With credentialing from a coveted magazine Kirkland was granted more than the typical get-in-and-get-out access to top billing celebrities of the time. He spent a month with Judy Garland and went globe-trotting with Brigitte Bardot. Tall, good looking and affable, Kirkland is very noticeable; a trait photographers tend to avoid. Filmmakers and actors resent most outside intrusions, too. Had he—in addition to his images—been anything but wonderful, he wouldn’t have been asked back long after photography’s elite Golden Age magazines folded.

Freeze Frame includes many unpublished frames as well as some “produced” publicity and studio shots. The best images are the sincere ones where sparks fly between Kirkland and his subject. In 1972, a pensive portrait of Sophia Loren on the set of Man of La Mancha in Italy is intriguing. Shown from the waist up she barely emerges from a black wall yet Kirkland keeps both of her incredibly beautiful dark eyes as the central point. The effect is more striking than if he had shot her entire alluring body.

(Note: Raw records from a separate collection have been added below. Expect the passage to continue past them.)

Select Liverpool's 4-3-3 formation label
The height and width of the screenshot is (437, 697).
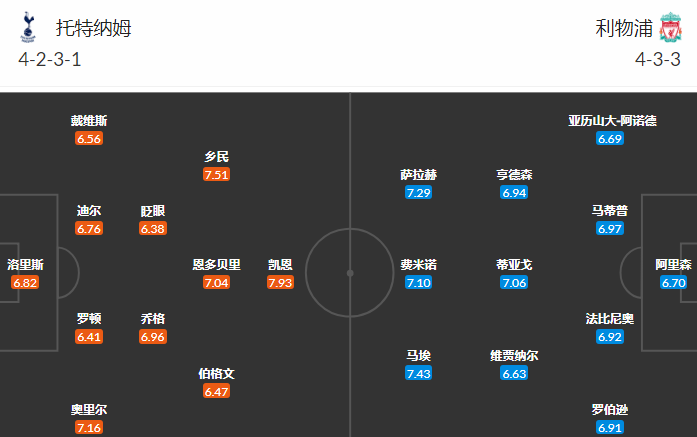657,60
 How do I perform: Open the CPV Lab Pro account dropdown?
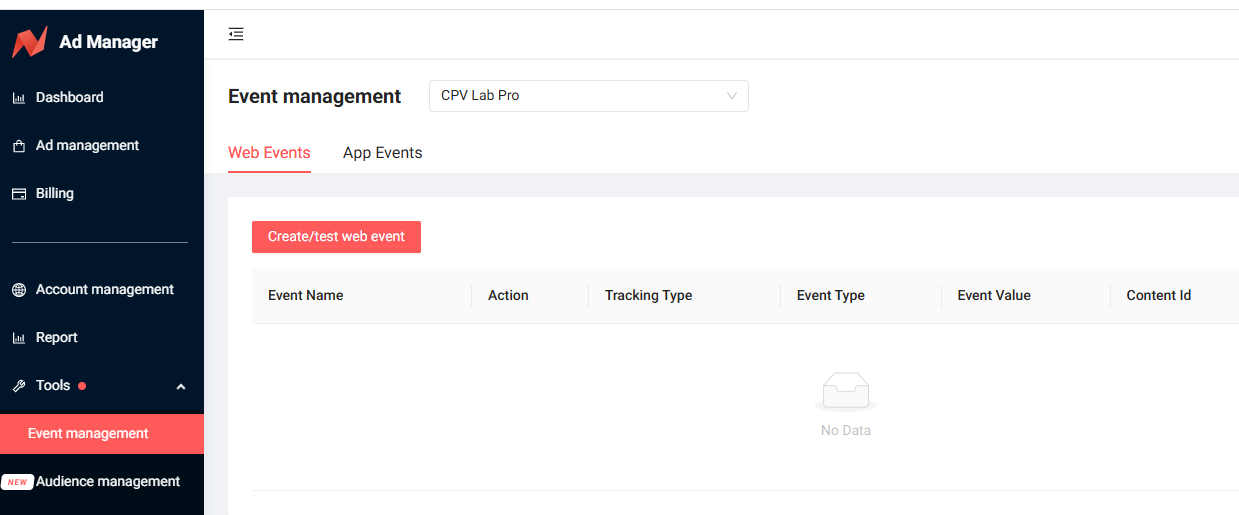[x=588, y=96]
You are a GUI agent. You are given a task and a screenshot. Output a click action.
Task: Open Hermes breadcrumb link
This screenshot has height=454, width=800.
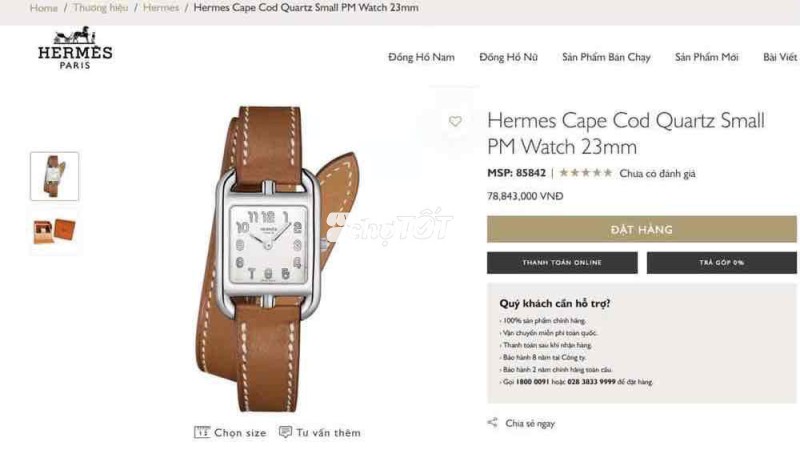click(x=161, y=8)
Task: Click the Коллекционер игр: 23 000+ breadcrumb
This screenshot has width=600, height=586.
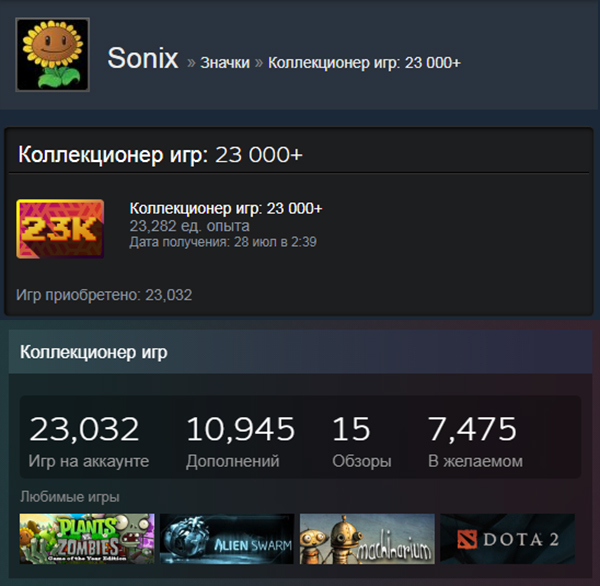Action: [364, 62]
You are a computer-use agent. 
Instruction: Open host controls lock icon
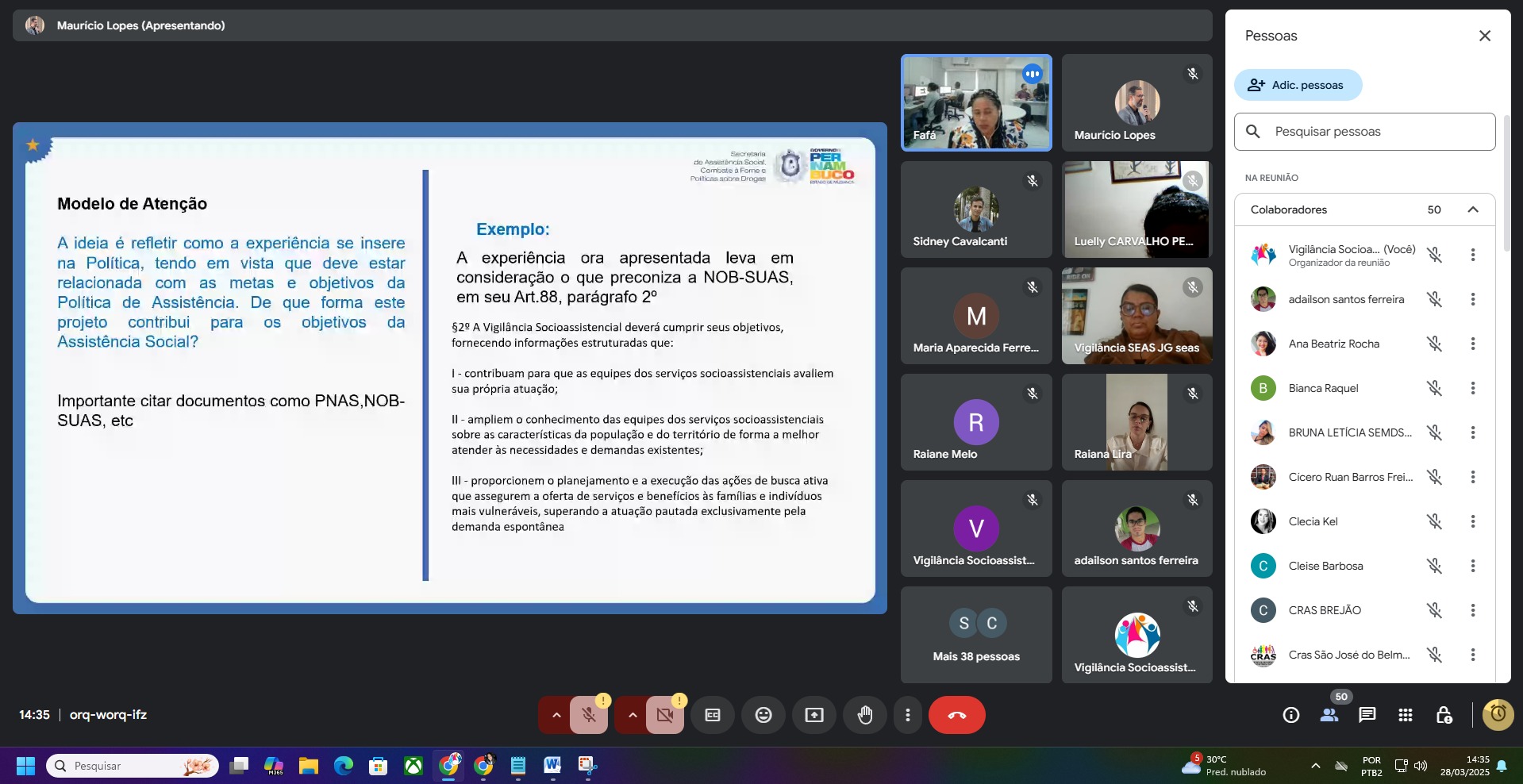[x=1444, y=715]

In a 1982 candid from Sophie’s Choice, Meryl Streep, who is gazing at Kirkland with lips parted, looks as though she’s made her pick and it is not either of her co-stars Kevin Klein or Peter MacNicol. Drew Barrymore stares so fixedly into Kirkland’s lens during the filming of Poison Ivy in 1992 one wonders what on earth he said to her seconds prior.

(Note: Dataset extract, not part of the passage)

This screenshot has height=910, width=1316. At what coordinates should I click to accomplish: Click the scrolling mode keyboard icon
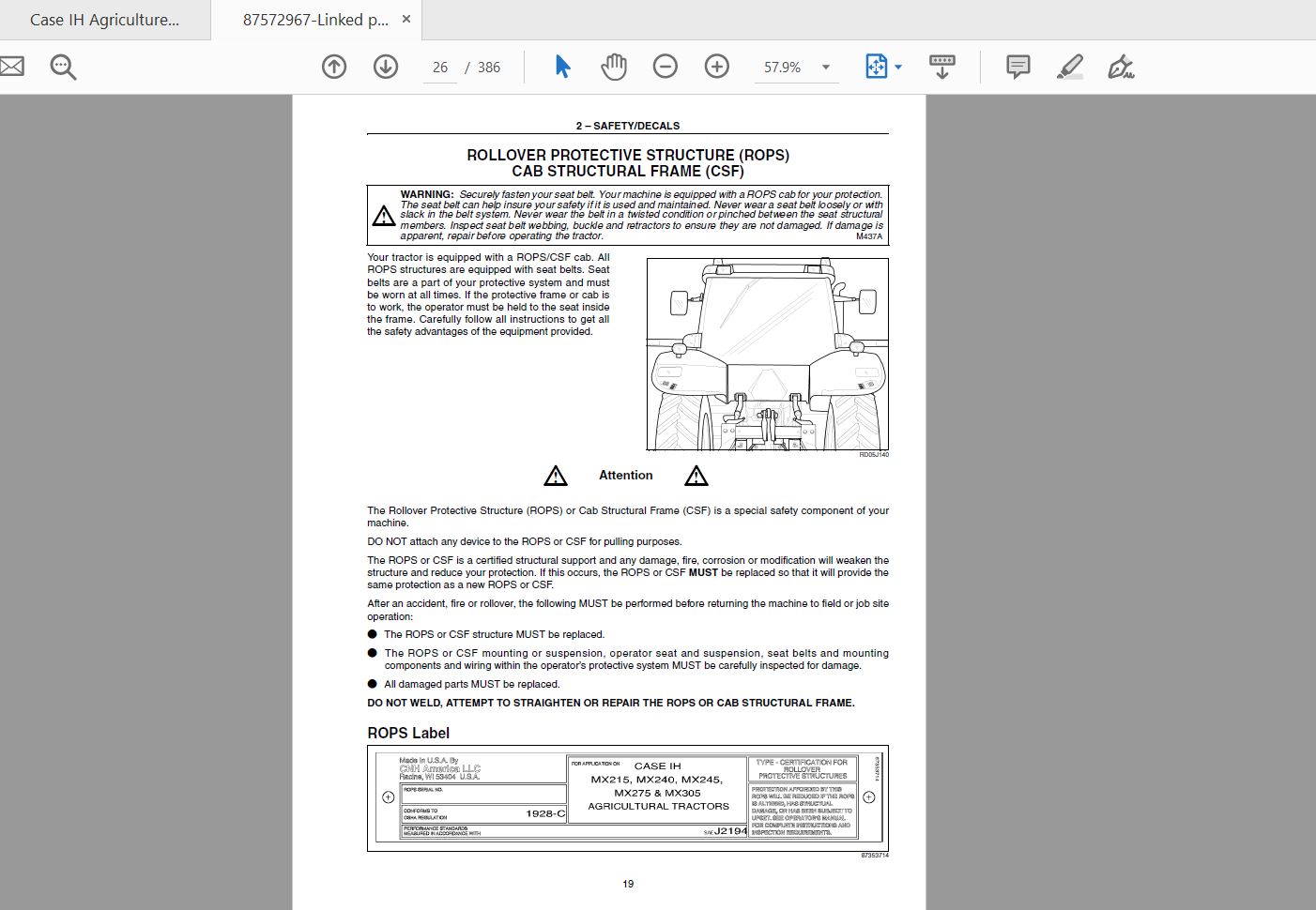942,67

Kirkland’s image styling is remarkably innovative and energetic throughout five decades. Actor after director after super famous person, Kirkland slides into the lives of intensely focused artists and pulls out clutch moments of vulnerability and passion. Still, after finishing this retrospective, the photographs in Freeze Frame might have revealed more about Kirkland than his larger-than-life comrades. Talk about staying power.

Friday, November 02, 2007

It's Okay to be Impressed

Magnum Magnum

Edited by Brigitte Lardinois
Thames & Hudson, November 30, 2007
564 pages/hardcover/400+ photographs in color and duotone/$225.00

Reviewed by Jain Lemos

“Think Big and Kick Ass” is the title of Donald Trump's lastest tome. Those behind the planning of Magnum Magnum did just that as they moved beyond big and into the realm of colossal whipping in this new compilation. In fact, the book is the largest and most ambitious volume Thames & Hudson has ever published.

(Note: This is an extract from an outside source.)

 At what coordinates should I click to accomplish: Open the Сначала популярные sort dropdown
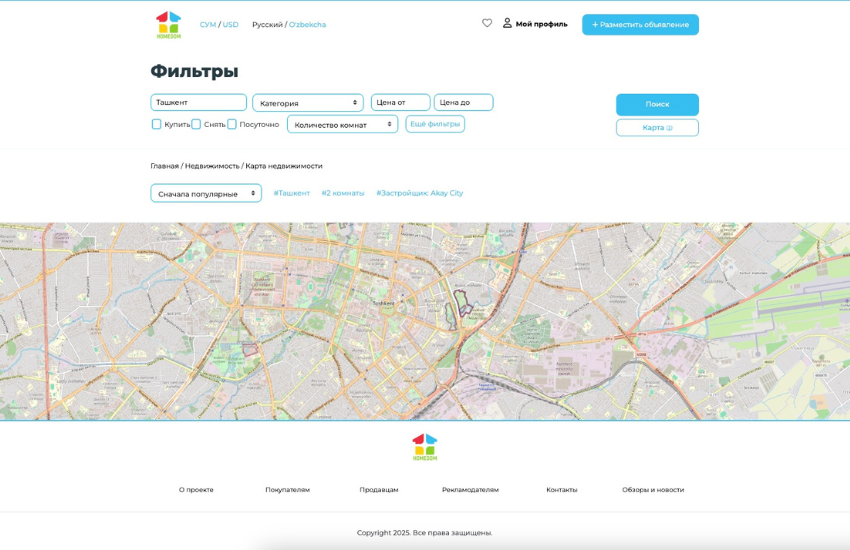pyautogui.click(x=206, y=193)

The 14-pound behemoth surpasses another huge book about the legendary agency of decorated photographers: the 512-page Magnum Stories published in 2004 by Phaidon Press. Magnum’s kingdom keeps growing even when traditional high-end photojournalistic channels seem to be disappearing.

There is an interesting and smart motivation in this anniversary undertaking (not that there needs to be a reason to assemble another gigantic book with powerful Magnum-quality imagery). The organization of materials is a salute to Magnum’s early days—now sixty years ago—when founders edited each other’s work.

Sixty-nine members in this new volume are critiqued by a fellow agency member. Eve Arnold’s images are selected by Elliott Erwitt; Erwitt’s images are chosen by Ferdinando Scianna whose images are selected by Martine Franck; and so on.

Each photographer included is represented by six works with reflections on those images being provided by another member. Examples of other pairings include Jim Goldberg selected by Susan Meiselas, Erich Lessing by Bruno Barbey and Constantine Manos by David Alan Harvey.

All of this great-on-greater banter makes for heady substance, possibly because, literally, the book is so heavy. Indeed, the weight of the Magnum aura descends upon the brain while flipping through hundreds of pages filled with spectacular photographs and insightful colleague appraisals. From promising star to master to legend, the peer reviews are compelling to read and contemplating the image selections is engaging.

With this release, the agency’s lasting philosophy of the cooperative spirit, coupled with the incomparable collective vision of its photographers, is fittingly preserved. The next sixty years of photography by Magnum members is probably unimaginable. Fortunately, most will happily wait to see what’s next.

Meanwhile, with its November 2007 release, Magnum Magnum is a complete collectable quickly moving to the top of many holiday gift lists.